そこで、先述のテレビ会議システムなどを用い、その地域と医療機関とを結び診療を行うことで、医師が常駐せずにその地域の医療をカバーできる仕組みを構築し、1人でも多くの医療介在を可能にしました。

◇遠隔診療のメリット
このところでは、テレビ会議システム以外にも、スマホやタブレットというようなデバイスを用いて医師の診断を仰げるようになりました。このようにモバイルタイプのデバイスを利用することで、患者・医師共に空いている時間を使ってやりとりができるメリットがあります。これは、血圧等の管理が必要な慢性病の診療等に役立つと考えられています。また、生活習慣改善のために医師にかかりやすくなるメリットも得られます。

この他、診療担当医が自分の専門範囲外の急性期症状を診療せざるを得ない時、遠隔診療ができれば、専門医に診断を仰ぐことができますし、適切な処置ができるといったメリットもあるでしょう。

遠隔診療が日本ではあまり普及していない理由

しかし、海外では遠隔診療が一般化している一方、日本ではあまり普及に至っていません。それはなぜでしょうか。

日本では地域内に医療機関が点在しており、多少の体調不良でも気軽に医師に診察を受けられる良さがあります。
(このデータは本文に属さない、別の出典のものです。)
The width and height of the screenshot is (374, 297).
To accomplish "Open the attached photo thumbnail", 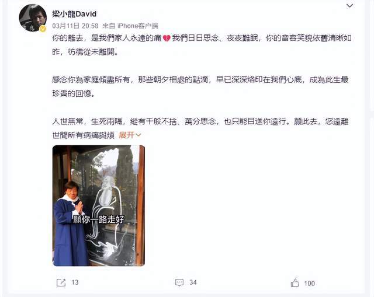I will pos(99,205).
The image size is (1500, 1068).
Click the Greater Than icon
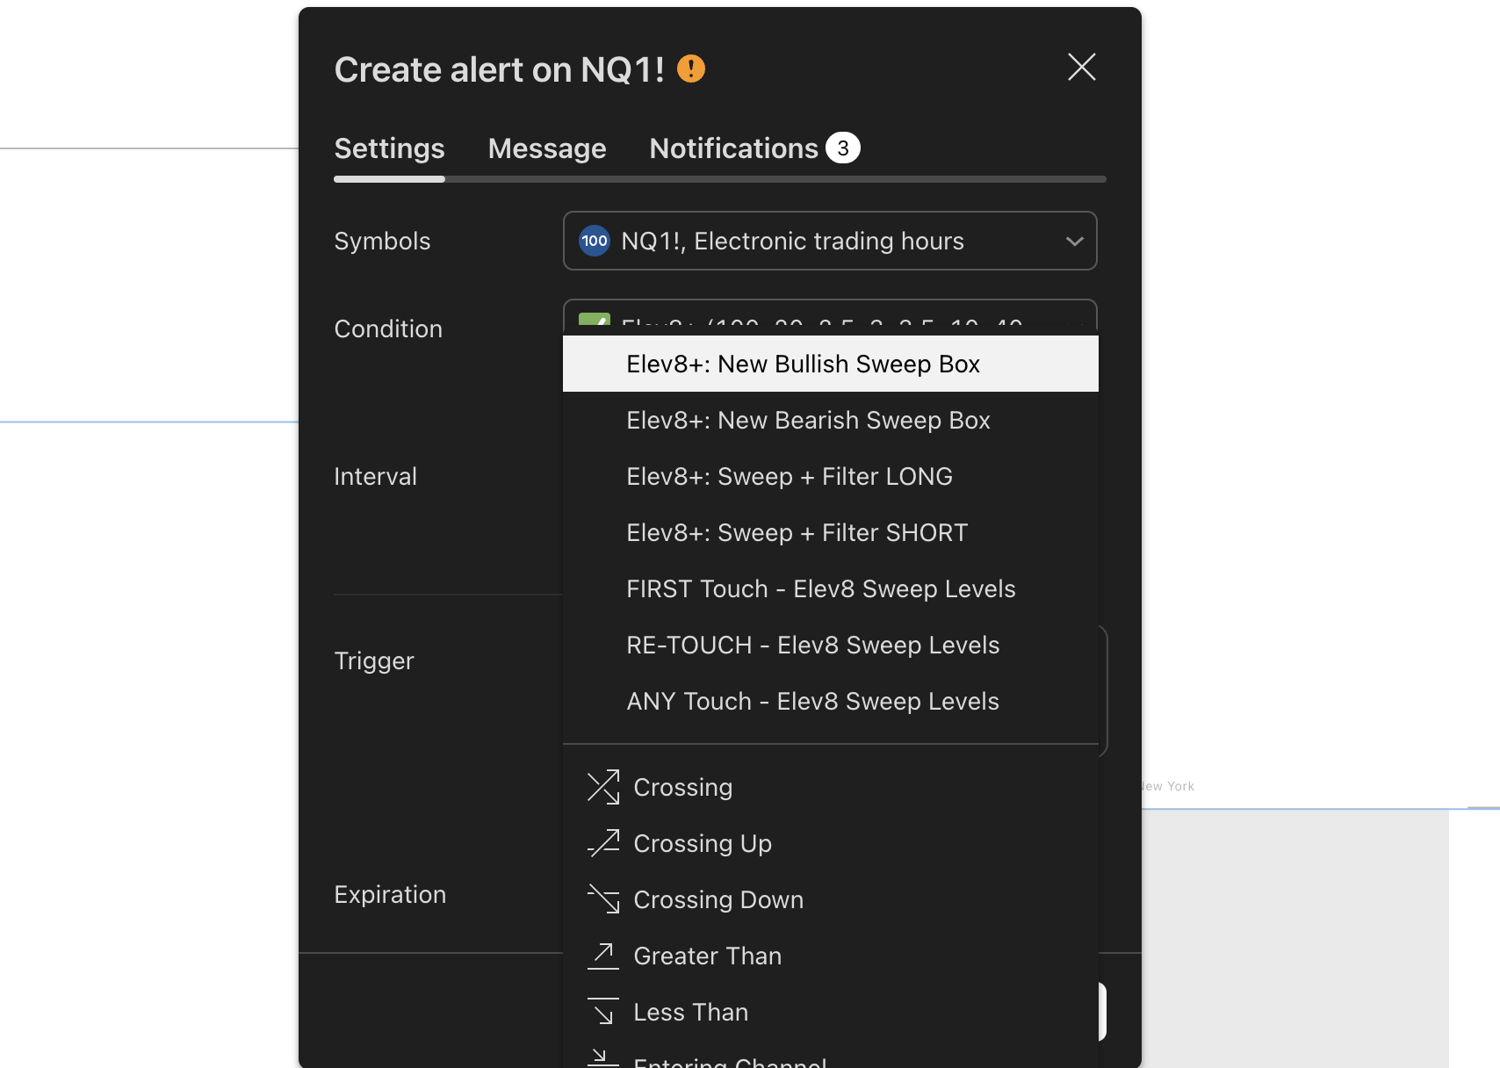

また、健康保険制度が充実しているため、病気にかかりやすい子どもや高齢者などは少額負担で診察を受けることもできます。

また、日本の文化・国民性として、「顔を合わせることがコミュニケーション(face to face)」と考える傾向にある点も挙げられます。患者が医師や看護師に直接会って、触れてもらうだけでも患者は安心できます。それが、遠隔診療でモニター画面越しにコミュニケーションをとるようになると、どんなに丁寧な説明を含めた診療体制をとっていても、「納得できない」「診療に不満が残る」というような感情を持つ患者も出てくることが考えられます。
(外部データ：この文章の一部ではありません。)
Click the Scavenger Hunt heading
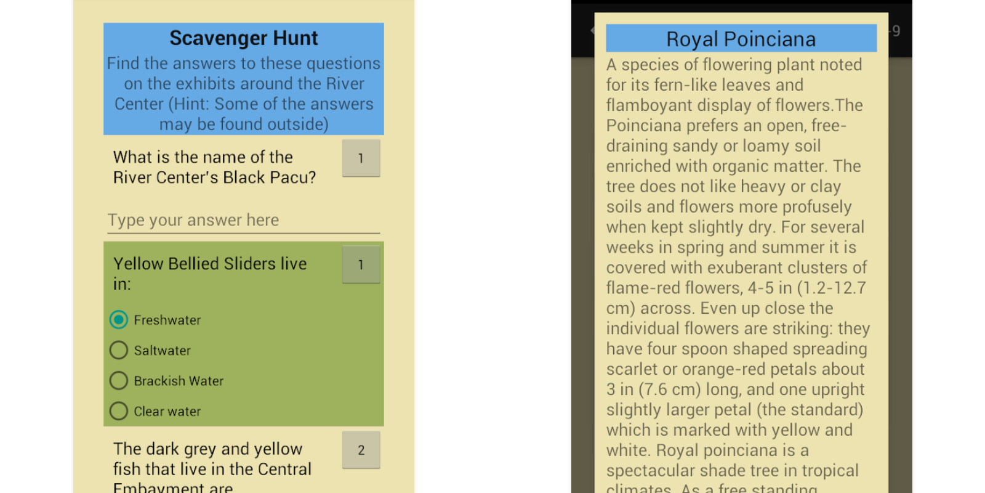Viewport: 985px width, 493px height. [x=244, y=38]
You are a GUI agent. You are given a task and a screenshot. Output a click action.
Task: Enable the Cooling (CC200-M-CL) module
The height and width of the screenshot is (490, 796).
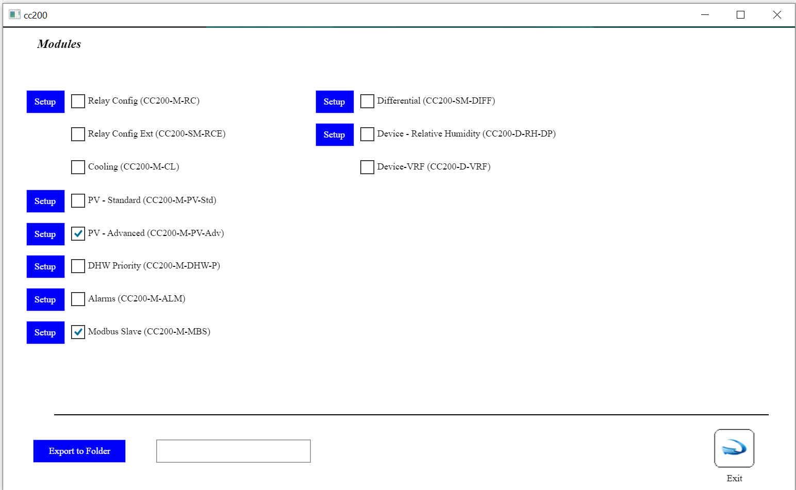point(78,167)
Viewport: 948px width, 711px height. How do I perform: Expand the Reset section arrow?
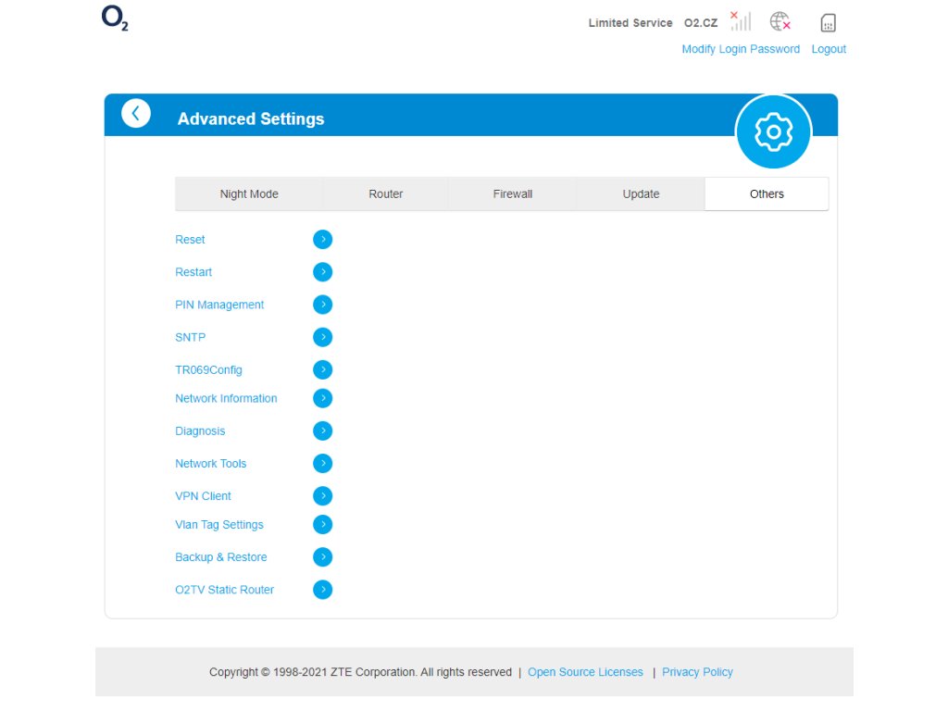pyautogui.click(x=322, y=240)
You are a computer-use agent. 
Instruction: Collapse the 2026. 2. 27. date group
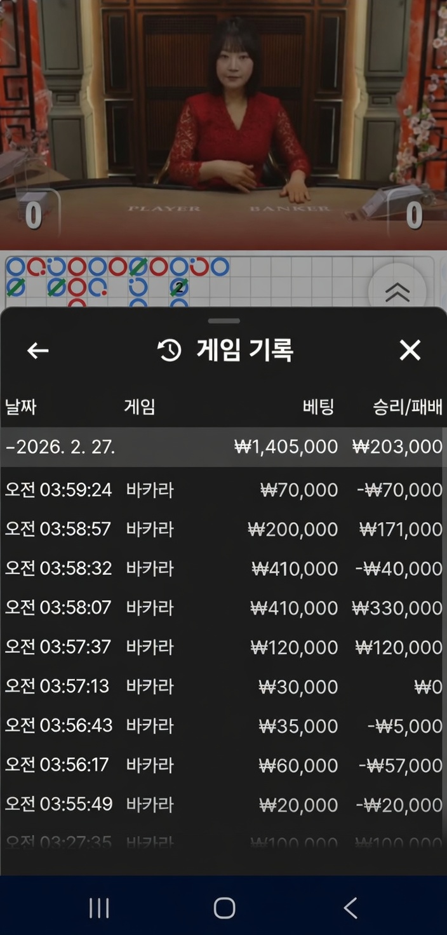60,447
顔色や手足の冷たさを直接診ることや、口臭や体臭から異変を感じとるといった「五感を使った診療」を行いにくくなるため、遠隔診療を敬遠する医師もいるようです。また、遠隔診療が整っていても、その場に治療設備や治療ができる医療従事者がいるといった医療的環境が整っていなければ、どんな権威のもとでの遠隔診療でも意味をなさないものになります。

これらが日本において遠隔診療が大きく普及しないと理由と考えられます。

遠隔診療のデメリットと問題点とは

遠隔診療に関して、医師側の不安が浮き彫りとなっています。先にも触れましたが、医師は五感を使って患者を診ることで初期の鑑別診断を行います。しかし、遠隔診療ではそれができずに、患者が発する「身体のサイン」を見逃してしまうかもしれないといったデメリットが存在します。また、モニターを介した医師と患者間との信頼関係の構築問題も存在します。
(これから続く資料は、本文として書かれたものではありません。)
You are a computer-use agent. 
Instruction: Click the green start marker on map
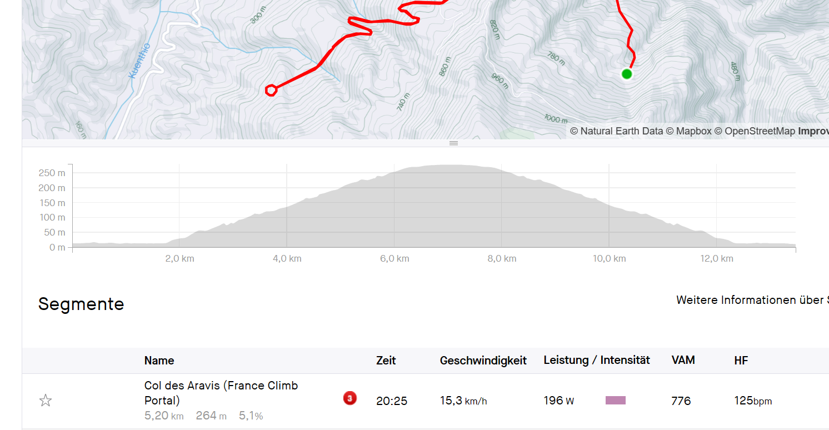(x=627, y=74)
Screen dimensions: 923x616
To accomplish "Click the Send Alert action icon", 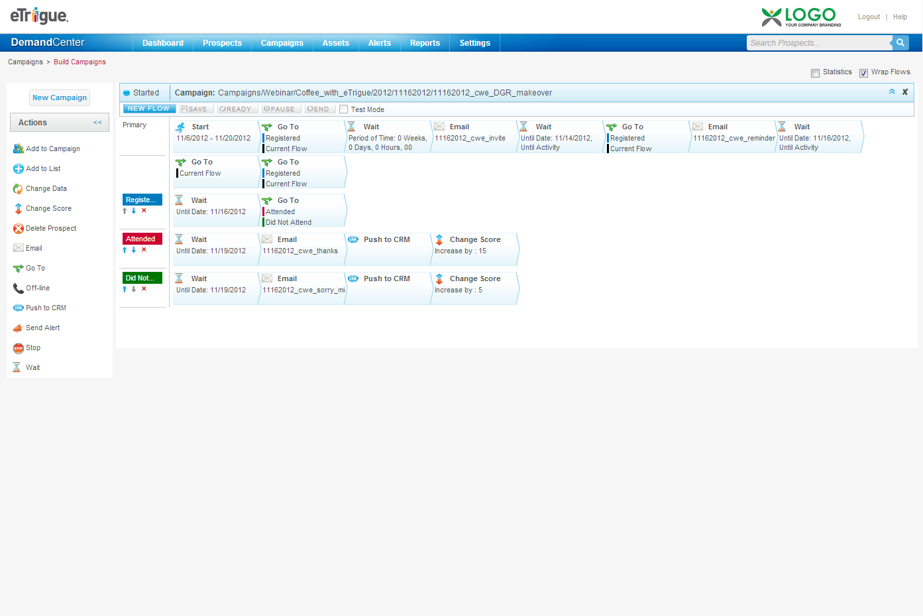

遠隔診療は対面診療と同様、時間を割いてじっくり診療できるといったメリットがあっても、どうしても直接の診療ではないため、数値だけで判断せざるを得ない部分が生じます。そのため患者の情報は正確かどうか、ちょっとした猜疑心が生まれてしまうことも否めません。もちろん患者側としてもモニター越しだから医師の表情が見えない、音声が聞き取りにくく理解しづらいといった不安も出てきます。

また、画像診断などの取り違えや、診療対象患者の取り違え、処方のミスといった医療事故のリスクも対面診療と比べると高まることも考えられます。なお、これらのデメリットを解消し、遠隔診療を広めるために学会も存在しています。これからの遠隔診療の拡大に期待しましょう。

遠隔診療はメリットが大きいため、へき地や限界集落、慢性病の診療などに効果が出ています。一方、医師・患者双方のデメリットも存在しているため、まだまだ普及できていない現状があります。学会などがイニシアチブを持ち、医師・患者双方における遠隔診療に対する理解を深めていくことが急務であるといえます。